UK-based Alia Sheikh is used to being behind the camera. When she isn't working as a filmmaker and Senior Development Producer at the BBC Alia likes to experiment with photography. She backed the Kickstarter campaign for the Petzval 85 lens and has moved on to Instant photography as a way of documenting her travels.
Point. Shoot. The Lomo'Instant Wide camera does its thing, the ﬁlm does its thing. A minute later, you're holding a developed photograph. That's all. That's not all. Travels with an instant camera seem to take on a surreal quality. Previously taciturn friends are suddenly somehow quite able to pose against a dramatic backdrop. Total strangers become friendly acquaintances in the time it takes for a rectangle of white photo paper to ﬁll up with an image.
Something about being immediately able to hold the results in your hand seems to make everyone more willing to experiment and I hear 'can we take one more?' more often than 'will you give it a rest already?'. For that alone I would love this camera. It's stranger than that though. I spend longer looking for photos and then take a fraction of the stills I normally would. Mistakes are costly (only 10 shots!) so I take a lot more care, take a deep breath and take only the photos I really want.

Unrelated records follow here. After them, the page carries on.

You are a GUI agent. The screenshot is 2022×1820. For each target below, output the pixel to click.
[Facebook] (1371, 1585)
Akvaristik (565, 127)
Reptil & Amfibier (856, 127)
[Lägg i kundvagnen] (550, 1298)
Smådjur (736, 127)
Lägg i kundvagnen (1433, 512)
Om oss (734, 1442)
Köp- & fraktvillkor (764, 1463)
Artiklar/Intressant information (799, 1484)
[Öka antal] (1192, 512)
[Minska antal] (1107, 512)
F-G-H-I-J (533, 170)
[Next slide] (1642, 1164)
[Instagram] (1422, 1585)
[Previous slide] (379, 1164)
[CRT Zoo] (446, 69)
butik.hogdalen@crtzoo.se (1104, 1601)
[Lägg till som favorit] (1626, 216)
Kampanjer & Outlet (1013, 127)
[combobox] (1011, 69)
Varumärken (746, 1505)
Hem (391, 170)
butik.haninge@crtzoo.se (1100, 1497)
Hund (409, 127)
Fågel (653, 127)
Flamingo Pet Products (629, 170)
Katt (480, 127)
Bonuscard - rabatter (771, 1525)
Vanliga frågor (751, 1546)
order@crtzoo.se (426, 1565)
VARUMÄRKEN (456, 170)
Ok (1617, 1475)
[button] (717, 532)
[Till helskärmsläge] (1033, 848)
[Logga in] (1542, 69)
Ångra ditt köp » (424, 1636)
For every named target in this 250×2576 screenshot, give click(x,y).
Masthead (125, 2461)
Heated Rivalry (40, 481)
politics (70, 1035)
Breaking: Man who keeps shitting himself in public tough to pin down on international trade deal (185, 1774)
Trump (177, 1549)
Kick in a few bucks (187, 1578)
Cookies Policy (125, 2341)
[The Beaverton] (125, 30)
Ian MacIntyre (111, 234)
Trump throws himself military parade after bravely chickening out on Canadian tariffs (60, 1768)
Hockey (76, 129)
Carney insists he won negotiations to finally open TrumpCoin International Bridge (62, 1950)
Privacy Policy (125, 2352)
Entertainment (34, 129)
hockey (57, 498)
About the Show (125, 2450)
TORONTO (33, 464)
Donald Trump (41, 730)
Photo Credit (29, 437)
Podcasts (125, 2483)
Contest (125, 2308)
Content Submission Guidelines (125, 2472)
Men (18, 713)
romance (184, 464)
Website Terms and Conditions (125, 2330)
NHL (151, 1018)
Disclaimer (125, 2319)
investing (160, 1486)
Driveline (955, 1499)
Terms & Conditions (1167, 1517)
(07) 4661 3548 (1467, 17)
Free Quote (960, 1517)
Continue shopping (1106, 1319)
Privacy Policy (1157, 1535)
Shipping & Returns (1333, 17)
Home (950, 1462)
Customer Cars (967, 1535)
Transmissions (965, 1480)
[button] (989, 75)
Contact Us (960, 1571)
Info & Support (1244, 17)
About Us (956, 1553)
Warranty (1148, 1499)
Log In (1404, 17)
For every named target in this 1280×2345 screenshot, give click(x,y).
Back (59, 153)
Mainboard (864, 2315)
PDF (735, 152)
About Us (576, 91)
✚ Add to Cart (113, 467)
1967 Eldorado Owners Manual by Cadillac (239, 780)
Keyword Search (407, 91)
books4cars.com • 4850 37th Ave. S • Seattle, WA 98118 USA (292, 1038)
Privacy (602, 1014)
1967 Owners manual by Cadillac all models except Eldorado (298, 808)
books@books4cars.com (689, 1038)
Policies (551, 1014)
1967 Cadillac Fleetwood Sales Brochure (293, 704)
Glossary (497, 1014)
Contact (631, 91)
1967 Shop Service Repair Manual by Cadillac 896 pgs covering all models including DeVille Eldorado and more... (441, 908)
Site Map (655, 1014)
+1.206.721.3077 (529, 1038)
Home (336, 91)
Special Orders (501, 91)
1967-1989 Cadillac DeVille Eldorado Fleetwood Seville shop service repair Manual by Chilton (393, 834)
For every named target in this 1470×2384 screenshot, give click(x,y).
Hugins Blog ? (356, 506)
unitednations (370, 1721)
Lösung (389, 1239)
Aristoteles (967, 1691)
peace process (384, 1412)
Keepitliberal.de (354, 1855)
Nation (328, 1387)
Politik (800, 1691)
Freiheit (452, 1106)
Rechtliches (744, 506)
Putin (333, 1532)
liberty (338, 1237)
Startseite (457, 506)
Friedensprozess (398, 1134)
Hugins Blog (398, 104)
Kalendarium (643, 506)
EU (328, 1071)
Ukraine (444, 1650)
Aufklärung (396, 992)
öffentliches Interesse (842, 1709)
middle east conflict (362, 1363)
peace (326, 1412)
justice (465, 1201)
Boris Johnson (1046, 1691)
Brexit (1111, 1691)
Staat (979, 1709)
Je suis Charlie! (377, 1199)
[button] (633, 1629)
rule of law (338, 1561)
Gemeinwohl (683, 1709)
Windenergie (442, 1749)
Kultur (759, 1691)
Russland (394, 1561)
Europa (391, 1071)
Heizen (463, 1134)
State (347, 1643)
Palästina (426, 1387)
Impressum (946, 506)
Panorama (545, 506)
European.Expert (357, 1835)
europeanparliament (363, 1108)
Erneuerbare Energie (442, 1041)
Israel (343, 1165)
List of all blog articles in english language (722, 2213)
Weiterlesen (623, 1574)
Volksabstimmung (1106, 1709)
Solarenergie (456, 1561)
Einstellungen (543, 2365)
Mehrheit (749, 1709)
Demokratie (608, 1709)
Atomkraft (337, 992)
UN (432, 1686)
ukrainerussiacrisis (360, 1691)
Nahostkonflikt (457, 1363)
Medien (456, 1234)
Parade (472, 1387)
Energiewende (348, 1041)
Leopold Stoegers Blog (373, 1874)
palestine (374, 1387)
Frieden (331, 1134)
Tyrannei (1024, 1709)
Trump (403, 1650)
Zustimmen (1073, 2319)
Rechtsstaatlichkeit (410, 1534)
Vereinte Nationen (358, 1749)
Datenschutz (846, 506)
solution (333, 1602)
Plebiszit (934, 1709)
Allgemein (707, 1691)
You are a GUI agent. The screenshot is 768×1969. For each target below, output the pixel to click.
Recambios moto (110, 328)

I'm glad I know something about composition and lighting because that's the only way I'm going to get to control the image here. I always become a better photographer for it. The image is never quite pin sharp, always a little washed out, the contrast a little softer than in real life and the colours more muted than the ones my eyes are seeing. My friends all start to look like time travellers that forgot to change out of this century's clothes and, when I get home, I have a pocketful of photos that are clearly from the time we were all in a 70's road movie. The camera lies. Beautifully.